Stored records
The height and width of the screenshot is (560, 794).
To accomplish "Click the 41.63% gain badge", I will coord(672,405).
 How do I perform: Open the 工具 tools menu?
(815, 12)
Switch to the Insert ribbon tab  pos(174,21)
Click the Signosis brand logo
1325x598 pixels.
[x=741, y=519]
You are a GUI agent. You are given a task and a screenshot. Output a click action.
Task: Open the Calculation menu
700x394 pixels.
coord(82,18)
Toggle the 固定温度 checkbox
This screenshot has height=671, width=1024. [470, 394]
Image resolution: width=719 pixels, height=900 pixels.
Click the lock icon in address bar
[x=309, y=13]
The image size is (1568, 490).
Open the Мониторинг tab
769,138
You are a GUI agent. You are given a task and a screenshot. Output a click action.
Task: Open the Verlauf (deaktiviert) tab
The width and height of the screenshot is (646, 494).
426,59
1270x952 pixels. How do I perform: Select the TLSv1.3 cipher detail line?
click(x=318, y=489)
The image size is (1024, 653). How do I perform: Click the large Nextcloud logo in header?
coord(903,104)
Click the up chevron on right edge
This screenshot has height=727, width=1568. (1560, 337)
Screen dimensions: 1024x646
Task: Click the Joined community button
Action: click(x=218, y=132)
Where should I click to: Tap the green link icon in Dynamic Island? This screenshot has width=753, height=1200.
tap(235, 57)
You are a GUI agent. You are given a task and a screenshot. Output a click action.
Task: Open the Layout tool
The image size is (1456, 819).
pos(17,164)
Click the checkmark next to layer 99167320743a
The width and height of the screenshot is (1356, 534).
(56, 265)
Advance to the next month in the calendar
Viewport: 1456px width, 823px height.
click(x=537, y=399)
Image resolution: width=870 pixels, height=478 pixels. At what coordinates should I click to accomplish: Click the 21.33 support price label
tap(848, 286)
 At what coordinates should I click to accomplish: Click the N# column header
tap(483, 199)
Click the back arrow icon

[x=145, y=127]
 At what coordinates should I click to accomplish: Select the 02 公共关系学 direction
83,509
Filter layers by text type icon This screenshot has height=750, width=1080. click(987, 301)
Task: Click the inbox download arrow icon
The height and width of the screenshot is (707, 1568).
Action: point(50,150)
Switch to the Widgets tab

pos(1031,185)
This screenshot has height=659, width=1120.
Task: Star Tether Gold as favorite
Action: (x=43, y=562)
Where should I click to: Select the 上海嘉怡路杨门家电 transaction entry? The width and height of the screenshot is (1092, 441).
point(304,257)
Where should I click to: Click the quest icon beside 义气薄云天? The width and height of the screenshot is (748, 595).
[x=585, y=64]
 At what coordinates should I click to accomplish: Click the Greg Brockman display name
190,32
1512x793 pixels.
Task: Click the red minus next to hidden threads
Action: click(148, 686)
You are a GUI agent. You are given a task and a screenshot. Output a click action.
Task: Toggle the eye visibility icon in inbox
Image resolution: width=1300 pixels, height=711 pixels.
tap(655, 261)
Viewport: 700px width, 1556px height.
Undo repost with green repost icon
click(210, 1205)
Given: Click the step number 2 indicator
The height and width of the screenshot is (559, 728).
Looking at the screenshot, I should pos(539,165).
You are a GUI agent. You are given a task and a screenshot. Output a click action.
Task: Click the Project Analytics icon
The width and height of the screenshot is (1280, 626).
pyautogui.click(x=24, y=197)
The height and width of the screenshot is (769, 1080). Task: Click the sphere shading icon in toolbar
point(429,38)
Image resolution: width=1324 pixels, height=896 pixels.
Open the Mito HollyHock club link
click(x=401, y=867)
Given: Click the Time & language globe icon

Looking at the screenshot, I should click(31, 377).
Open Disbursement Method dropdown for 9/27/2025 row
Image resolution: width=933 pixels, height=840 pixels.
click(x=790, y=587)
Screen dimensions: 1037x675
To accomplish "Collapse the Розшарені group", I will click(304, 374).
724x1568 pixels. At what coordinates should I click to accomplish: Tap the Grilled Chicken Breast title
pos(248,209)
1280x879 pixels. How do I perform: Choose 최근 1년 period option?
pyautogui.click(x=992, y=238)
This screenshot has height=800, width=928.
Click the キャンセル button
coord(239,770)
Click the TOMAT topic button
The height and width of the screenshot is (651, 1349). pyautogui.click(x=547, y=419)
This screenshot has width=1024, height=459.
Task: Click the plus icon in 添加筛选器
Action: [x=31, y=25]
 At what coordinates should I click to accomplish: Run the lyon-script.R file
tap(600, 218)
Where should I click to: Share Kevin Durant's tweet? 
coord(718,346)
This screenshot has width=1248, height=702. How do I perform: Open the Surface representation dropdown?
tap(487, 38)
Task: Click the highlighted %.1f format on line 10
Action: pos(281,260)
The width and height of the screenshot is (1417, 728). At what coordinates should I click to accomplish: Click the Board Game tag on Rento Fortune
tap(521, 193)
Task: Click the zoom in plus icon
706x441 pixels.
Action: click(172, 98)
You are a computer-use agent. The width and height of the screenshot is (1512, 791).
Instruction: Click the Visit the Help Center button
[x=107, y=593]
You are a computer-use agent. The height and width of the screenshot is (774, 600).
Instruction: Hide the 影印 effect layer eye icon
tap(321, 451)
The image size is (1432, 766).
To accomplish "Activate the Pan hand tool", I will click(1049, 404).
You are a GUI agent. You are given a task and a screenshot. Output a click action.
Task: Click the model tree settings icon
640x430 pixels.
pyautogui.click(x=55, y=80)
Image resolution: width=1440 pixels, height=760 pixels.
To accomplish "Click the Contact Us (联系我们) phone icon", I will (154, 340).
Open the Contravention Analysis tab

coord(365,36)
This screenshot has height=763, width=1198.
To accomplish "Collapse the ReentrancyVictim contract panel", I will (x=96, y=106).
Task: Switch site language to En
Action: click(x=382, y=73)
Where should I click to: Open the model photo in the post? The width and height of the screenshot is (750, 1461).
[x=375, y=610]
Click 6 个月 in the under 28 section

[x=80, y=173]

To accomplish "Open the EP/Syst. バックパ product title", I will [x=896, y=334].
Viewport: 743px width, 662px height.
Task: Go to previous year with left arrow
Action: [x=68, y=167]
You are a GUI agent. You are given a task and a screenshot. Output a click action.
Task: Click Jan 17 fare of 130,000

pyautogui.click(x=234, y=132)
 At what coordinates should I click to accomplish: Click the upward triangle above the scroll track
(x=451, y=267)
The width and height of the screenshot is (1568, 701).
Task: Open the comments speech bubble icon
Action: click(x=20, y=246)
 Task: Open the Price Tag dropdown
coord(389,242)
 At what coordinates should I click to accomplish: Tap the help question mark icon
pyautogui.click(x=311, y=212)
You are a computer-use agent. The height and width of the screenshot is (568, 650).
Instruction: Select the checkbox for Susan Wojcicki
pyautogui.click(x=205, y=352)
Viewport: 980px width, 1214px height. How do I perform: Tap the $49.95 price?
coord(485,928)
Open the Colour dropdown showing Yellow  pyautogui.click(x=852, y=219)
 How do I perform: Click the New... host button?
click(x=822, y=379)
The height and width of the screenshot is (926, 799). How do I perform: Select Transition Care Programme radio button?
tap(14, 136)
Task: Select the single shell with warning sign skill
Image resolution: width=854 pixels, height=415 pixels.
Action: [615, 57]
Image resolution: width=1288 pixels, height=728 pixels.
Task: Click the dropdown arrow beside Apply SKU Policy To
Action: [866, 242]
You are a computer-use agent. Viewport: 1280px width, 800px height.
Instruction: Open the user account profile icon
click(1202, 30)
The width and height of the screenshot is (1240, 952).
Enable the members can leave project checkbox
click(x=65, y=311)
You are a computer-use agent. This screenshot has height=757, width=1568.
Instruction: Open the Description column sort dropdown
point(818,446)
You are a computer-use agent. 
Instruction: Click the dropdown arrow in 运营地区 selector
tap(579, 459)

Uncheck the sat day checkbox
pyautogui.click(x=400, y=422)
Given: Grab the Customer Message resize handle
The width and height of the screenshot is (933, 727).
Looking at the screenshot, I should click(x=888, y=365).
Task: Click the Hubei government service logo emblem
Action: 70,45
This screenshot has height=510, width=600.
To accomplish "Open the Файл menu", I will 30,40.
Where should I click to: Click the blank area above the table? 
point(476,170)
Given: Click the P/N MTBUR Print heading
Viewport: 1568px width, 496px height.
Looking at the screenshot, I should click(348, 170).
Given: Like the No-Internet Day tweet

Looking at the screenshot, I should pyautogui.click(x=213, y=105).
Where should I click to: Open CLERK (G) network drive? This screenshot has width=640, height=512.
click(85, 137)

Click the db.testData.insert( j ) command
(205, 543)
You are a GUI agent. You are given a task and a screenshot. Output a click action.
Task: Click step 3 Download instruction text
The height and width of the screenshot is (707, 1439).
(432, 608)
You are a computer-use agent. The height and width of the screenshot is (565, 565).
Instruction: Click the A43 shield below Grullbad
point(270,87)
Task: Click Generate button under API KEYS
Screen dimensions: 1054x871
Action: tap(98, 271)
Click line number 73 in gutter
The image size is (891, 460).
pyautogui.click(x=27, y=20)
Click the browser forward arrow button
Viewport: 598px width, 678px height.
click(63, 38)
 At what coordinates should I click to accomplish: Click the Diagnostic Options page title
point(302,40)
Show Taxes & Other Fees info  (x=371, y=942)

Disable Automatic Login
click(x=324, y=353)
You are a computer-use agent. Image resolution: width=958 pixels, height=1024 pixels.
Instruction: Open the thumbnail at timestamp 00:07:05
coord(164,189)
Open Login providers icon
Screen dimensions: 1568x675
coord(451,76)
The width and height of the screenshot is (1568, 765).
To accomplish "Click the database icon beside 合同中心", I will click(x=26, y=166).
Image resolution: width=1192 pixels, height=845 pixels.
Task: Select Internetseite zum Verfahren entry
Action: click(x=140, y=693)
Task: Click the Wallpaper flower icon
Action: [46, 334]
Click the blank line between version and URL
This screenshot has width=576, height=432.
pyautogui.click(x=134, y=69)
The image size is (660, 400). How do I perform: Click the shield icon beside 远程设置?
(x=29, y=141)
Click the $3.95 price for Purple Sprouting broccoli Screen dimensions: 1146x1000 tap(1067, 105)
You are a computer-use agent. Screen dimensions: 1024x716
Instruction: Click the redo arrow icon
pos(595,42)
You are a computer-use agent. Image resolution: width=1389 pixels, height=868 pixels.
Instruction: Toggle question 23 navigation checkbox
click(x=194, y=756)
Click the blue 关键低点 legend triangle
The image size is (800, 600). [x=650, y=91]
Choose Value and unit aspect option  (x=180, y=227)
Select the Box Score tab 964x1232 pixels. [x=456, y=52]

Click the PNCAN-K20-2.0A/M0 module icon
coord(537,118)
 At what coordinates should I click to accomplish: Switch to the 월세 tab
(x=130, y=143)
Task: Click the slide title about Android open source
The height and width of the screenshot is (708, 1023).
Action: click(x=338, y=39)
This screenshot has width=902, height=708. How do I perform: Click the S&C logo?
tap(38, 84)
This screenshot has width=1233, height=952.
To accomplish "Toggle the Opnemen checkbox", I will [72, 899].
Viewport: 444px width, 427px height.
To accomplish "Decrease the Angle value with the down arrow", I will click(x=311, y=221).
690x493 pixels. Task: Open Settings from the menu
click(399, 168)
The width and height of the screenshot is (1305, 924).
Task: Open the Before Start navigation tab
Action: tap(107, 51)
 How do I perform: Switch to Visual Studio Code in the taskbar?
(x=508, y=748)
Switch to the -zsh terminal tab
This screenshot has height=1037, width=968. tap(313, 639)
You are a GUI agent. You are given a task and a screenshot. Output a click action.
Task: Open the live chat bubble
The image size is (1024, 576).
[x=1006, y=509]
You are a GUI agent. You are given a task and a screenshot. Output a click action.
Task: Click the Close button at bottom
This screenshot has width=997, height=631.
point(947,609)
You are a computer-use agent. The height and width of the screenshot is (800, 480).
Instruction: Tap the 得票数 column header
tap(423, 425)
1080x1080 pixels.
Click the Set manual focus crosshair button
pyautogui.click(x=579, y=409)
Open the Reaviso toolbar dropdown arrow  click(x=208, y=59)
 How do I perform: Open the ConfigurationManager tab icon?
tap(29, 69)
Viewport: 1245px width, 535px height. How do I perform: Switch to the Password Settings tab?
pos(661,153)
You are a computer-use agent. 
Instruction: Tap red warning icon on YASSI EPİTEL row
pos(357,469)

▶ **Directions**: From the entries above, give again exactly the lines running from the line with "Given: Like the No-Internet Day tweet" to the line with "The width and height of the screenshot is (1568, 765)."; include both of those lines.

▶ **Solution for this task**:
Given: Like the No-Internet Day tweet

Looking at the screenshot, I should pyautogui.click(x=213, y=105).
Where should I click to: Open CLERK (G) network drive? This screenshot has width=640, height=512.
click(85, 137)

Click the db.testData.insert( j ) command
(205, 543)
You are a GUI agent. You are given a task and a screenshot. Output a click action.
Task: Click step 3 Download instruction text
The height and width of the screenshot is (707, 1439).
(432, 608)
You are a computer-use agent. The height and width of the screenshot is (565, 565).
Instruction: Click the A43 shield below Grullbad
point(270,87)
Task: Click Generate button under API KEYS
Screen dimensions: 1054x871
Action: tap(98, 271)
Click line number 73 in gutter
The image size is (891, 460).
pyautogui.click(x=27, y=20)
Click the browser forward arrow button
Viewport: 598px width, 678px height.
click(63, 38)
 At what coordinates should I click to accomplish: Click the Diagnostic Options page title
point(302,40)
Show Taxes & Other Fees info  (x=371, y=942)

Disable Automatic Login
click(x=324, y=353)
You are a computer-use agent. Image resolution: width=958 pixels, height=1024 pixels.
Instruction: Open the thumbnail at timestamp 00:07:05
coord(164,189)
Open Login providers icon
Screen dimensions: 1568x675
coord(451,76)
The width and height of the screenshot is (1568, 765).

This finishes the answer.